Charges will not be filed in connection with the April 5 crash in northern Lake County involving a school bus that killed one driver and injured more than 30 elementary school students, authorities said Tuesday.
Officials cited "conflicting statements" from witnesses regarding the color of the traffic signal at Route 173 and Kilbourne Road near Wadsworth at the time of the crash as part of the investigation.
Information released Tuesday also showed prescription drugs were found in the system of Beach Park resident Philip Smith, the 62-year-old driver of the Jeep Wrangler that collided with the bus. Smith died in the crash.
"They do have a list of medications, but the coroner isn't going to release that at this time because their report is not finalized," said Sgt. Sara Balmes, spokeswoman for the Lake County Sheriff's Office.
The number and types of prescription drugs and what effect they may have had on Smith were not disclosed pending final lab results, Lake County Coroner Thomas Rudd said.
"We're still waiting for the laboratory values on the blood that measures medication levels, as well as anything else," Rudd said. That could take from two to six weeks, he added.
But authorities consider the investigation closed. The Lake County state's attorney's office reviewed the case and charges will not be forthcoming, according to the sheriff's office.
"This investigation is over," sheriff's Lt. Ed Haras said.
Mike Ori, chief of the traffic and misdemeanor division at the state's attorney's office, said a review of the investigative file showed there was not enough to charge anybody with a violation of the vehicle code.
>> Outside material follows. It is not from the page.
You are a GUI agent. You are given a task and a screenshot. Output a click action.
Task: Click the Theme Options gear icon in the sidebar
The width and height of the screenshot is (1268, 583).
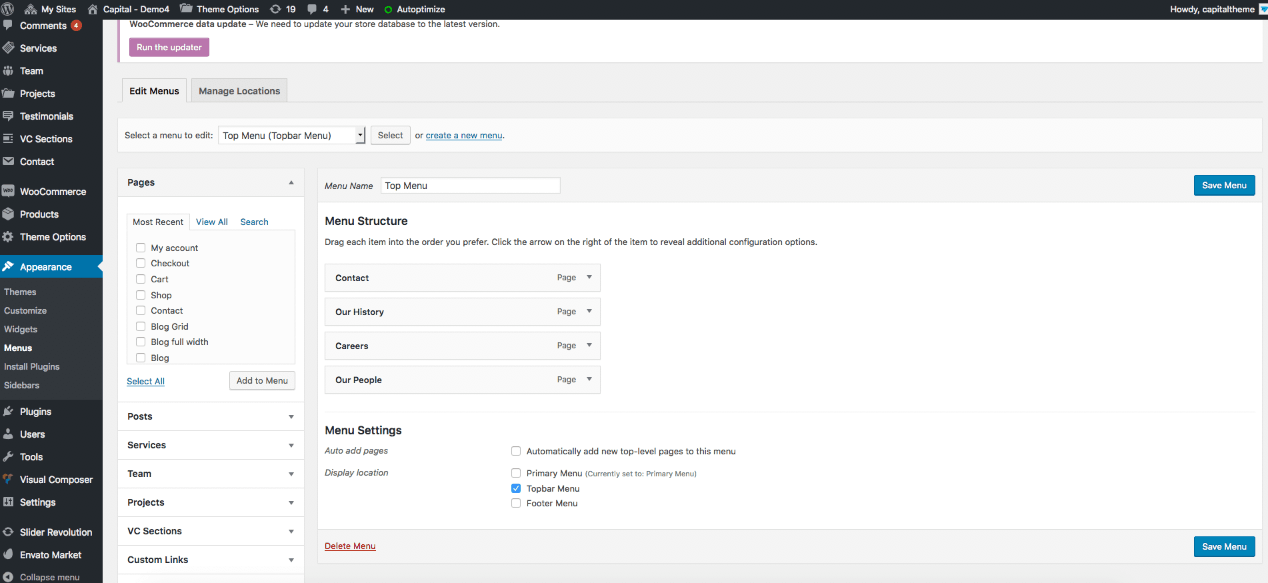tap(8, 237)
"There's just not good cause for us to seek charges against the bus driver in this case," he said.
The bus carrying 34 students to Newport Elementary School in Beach Park was traveling west on Route 173, while the Wrangler driven by Smith was traveling south on Kilbourne. The bus flipped after colliding with the Wrangler and rolled into a Jeep Cherokee that had been traveling east on Route 173.
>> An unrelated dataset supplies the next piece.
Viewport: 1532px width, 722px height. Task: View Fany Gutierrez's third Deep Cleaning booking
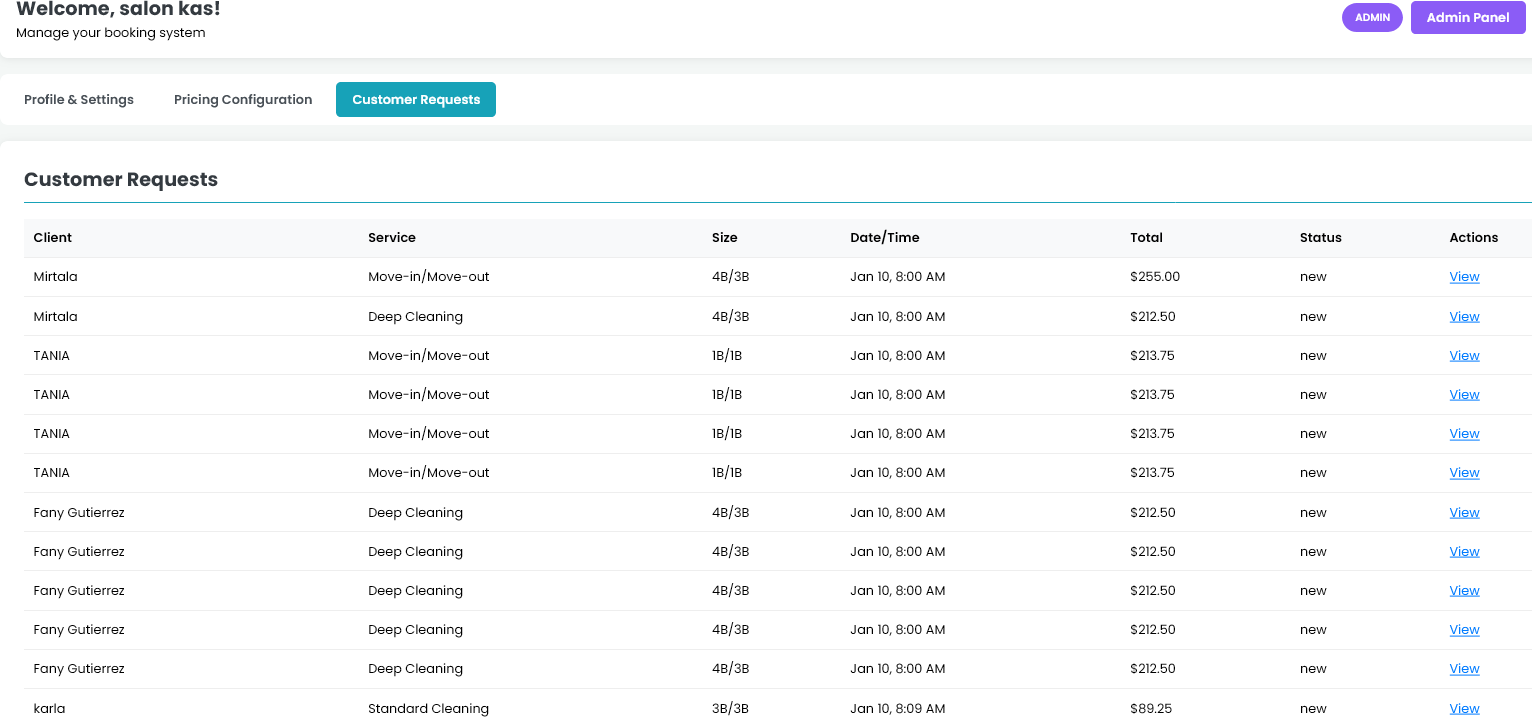point(1464,590)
According to Haras, the bus driver and a driver behind the bus said the bus entered the intersection when the light was green. Another witness who was traveling north said the signal was green on Kilbourne Road at the time, he added.
"This case ultimately will end up in civil court. They'll all hire experts on accident reconstruction, and they'll all have their opinions," Haras said. "It was just a tragic event for everybody involved."
Most students were treated for minor injuries and released, but one did suffer a skull fracture. The bus driver and the driver and passenger of the Cherokee also suffered minor injuries.
Rudd declined to discuss specifics of the prescription drugs in Smith's system but did say that "allegedly there is some musculoskeletal problems that required medication."
Rudd said he was waiting for the "finalized quantitative report" before commenting on the findings and whether the drugs may have played a role in the crash.
No formal report on Smith's cause of death was issued, according to Rudd.
"We did not issue a cause of death because we want to analyze the medication in the man's system before we do anything like that," Rudd said. "Obviously, anybody can see from what happened it was most likely the result of trauma. We're not being specific. We never issued anything written as to saying it's trauma."